The Kruskal-Wallis test revealed highly significant differences (p < 0.001) in all TMJ parameters across the periodontal health groups. Mouth opening progressively decreased from healthy (34.20 ± 1.70 mm) to severe periodontitis (27.20 ± 2.63 mm), reflecting functional impairment. Deviation during opening worsened significantly (healthy: 2.20 ± 0.77; severe periodontitis: 5.50 ± 1.40), indicating asymmetric joint movement. Articular eminence inclination steepened with disease severity (healthy: 43.20 ± 6.79; severe periodontitis: 60.20 ± 2.97), suggesting biomechanical adaptation to occlusal instability. Most notably, the FAI (pain/dysfunction) increased from 6.40 ± 2.16 (healthy) to 19.80 ± 3.81 (severe periodontitis), confirming that symptom burden correlated with periodontal destruction. These findings demonstrated that TMJ dysfunction worsened proportionally with periodontitis severity, with a significant decline in joint mobility, stability, and comfort (Table 2).
*Table 2: Comparison of temporomandibular joint (TMJ) parameters between study groups by Kruskal-Wallis test.p-value < 0.05: significant.Data is presented in the form of mean ± standard deviation (SD).

▶ **Dataset**:
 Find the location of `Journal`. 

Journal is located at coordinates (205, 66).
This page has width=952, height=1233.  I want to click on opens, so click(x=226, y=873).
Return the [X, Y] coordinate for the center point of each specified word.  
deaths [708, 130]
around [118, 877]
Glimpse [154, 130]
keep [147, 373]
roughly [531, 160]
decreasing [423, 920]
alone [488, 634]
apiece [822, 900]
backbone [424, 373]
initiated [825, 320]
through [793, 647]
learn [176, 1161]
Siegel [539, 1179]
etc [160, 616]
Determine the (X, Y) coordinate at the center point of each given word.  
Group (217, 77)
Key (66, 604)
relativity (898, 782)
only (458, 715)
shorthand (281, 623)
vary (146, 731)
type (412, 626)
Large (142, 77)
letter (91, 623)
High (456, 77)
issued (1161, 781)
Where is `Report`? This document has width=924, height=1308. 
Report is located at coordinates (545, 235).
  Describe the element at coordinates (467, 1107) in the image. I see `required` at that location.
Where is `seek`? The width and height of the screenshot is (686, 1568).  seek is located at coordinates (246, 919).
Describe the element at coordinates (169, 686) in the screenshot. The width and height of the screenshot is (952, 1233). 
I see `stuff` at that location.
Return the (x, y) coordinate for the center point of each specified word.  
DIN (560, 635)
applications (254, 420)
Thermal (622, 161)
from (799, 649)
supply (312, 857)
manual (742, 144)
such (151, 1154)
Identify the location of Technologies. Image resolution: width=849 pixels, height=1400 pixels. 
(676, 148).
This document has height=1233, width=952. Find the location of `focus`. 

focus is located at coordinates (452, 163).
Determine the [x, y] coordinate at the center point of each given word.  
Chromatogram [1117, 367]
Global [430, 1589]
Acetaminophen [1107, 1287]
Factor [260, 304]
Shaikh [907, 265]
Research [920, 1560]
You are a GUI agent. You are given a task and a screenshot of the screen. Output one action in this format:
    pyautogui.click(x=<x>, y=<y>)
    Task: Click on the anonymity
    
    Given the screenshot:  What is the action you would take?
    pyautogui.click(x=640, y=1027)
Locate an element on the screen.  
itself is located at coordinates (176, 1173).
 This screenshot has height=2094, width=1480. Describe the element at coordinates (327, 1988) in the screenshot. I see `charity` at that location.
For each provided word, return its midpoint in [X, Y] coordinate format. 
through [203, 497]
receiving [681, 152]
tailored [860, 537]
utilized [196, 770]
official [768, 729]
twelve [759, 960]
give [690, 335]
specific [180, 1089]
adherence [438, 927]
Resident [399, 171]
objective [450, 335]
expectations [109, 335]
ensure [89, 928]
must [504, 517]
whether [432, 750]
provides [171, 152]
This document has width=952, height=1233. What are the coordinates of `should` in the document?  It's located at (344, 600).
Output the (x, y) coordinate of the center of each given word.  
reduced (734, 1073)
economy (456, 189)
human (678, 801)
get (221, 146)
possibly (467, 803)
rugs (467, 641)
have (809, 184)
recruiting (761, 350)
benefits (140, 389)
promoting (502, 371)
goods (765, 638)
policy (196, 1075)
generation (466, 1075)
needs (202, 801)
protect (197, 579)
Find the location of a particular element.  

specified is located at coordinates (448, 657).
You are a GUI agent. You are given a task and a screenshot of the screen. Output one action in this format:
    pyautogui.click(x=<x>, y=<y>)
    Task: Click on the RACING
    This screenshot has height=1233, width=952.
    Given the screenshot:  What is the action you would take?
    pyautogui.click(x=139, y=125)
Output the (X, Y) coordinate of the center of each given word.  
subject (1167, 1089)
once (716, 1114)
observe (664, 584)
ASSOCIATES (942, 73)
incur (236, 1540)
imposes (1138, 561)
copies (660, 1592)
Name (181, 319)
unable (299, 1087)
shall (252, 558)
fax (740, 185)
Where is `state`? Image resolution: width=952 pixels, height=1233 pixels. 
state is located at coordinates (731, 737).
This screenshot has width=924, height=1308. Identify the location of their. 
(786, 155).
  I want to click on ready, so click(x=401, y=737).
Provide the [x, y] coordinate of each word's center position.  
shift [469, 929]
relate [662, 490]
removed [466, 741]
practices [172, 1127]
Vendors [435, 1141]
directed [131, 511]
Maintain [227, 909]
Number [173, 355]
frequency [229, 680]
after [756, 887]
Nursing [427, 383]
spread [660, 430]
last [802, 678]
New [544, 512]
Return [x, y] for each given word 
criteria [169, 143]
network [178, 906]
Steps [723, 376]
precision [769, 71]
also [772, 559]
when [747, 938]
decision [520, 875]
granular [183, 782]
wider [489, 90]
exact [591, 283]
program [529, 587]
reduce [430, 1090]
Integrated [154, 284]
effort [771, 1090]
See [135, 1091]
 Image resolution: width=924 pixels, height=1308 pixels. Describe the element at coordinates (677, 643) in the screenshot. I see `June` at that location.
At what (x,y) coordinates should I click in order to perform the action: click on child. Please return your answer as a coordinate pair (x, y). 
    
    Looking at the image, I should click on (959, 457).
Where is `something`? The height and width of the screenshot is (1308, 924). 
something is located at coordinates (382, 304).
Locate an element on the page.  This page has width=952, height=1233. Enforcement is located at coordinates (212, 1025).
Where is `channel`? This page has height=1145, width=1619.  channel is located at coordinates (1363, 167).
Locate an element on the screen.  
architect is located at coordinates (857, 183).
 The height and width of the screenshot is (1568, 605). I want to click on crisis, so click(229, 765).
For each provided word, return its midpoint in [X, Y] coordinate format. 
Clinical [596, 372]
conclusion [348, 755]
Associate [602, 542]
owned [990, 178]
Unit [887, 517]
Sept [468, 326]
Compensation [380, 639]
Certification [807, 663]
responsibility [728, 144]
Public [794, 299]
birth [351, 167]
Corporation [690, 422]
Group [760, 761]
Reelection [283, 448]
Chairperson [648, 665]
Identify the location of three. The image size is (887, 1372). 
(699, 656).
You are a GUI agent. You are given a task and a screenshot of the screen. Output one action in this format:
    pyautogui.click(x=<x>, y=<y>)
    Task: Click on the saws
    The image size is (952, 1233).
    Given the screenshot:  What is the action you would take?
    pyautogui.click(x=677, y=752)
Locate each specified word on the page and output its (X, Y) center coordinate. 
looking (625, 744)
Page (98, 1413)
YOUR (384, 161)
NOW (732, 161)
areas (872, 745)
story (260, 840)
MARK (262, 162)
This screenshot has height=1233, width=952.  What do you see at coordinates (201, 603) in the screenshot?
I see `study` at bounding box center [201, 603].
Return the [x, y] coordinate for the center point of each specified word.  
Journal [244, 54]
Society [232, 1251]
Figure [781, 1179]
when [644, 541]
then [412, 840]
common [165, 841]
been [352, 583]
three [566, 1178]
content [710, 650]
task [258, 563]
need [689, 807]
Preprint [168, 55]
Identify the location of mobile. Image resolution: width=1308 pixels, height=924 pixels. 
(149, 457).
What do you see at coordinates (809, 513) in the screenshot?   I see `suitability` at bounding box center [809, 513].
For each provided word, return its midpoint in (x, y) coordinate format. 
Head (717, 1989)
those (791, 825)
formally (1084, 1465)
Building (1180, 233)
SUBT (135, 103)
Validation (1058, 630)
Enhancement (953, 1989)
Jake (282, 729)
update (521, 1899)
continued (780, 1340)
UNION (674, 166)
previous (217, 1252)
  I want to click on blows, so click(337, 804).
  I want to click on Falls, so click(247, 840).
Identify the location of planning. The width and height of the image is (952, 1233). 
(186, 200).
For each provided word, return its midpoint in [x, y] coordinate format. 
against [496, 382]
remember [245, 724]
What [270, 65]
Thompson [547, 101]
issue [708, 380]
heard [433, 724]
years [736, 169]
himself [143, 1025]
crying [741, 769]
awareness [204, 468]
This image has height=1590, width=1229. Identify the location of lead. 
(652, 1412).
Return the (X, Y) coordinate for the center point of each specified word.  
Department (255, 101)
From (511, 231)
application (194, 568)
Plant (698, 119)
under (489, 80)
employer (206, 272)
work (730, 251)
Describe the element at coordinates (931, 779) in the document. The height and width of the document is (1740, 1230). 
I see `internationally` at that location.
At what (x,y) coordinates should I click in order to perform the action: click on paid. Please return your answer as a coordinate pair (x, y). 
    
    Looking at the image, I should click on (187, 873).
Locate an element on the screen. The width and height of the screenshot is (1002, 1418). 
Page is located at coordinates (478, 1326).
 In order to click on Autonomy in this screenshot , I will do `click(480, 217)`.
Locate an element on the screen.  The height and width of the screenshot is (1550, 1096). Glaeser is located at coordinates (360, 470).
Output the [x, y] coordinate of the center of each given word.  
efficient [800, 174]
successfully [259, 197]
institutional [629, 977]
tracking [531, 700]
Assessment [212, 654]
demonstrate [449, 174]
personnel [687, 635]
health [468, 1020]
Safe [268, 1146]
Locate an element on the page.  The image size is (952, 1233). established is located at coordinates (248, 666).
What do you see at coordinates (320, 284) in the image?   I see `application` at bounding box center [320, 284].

▶ **Problem requirements**: In the passage on TMJ parameters across periodontal health groups, what mean mouth opening does it report for the severe periodontitis group?

▶ **Worked solution**: 27.20 ± 2.63 mm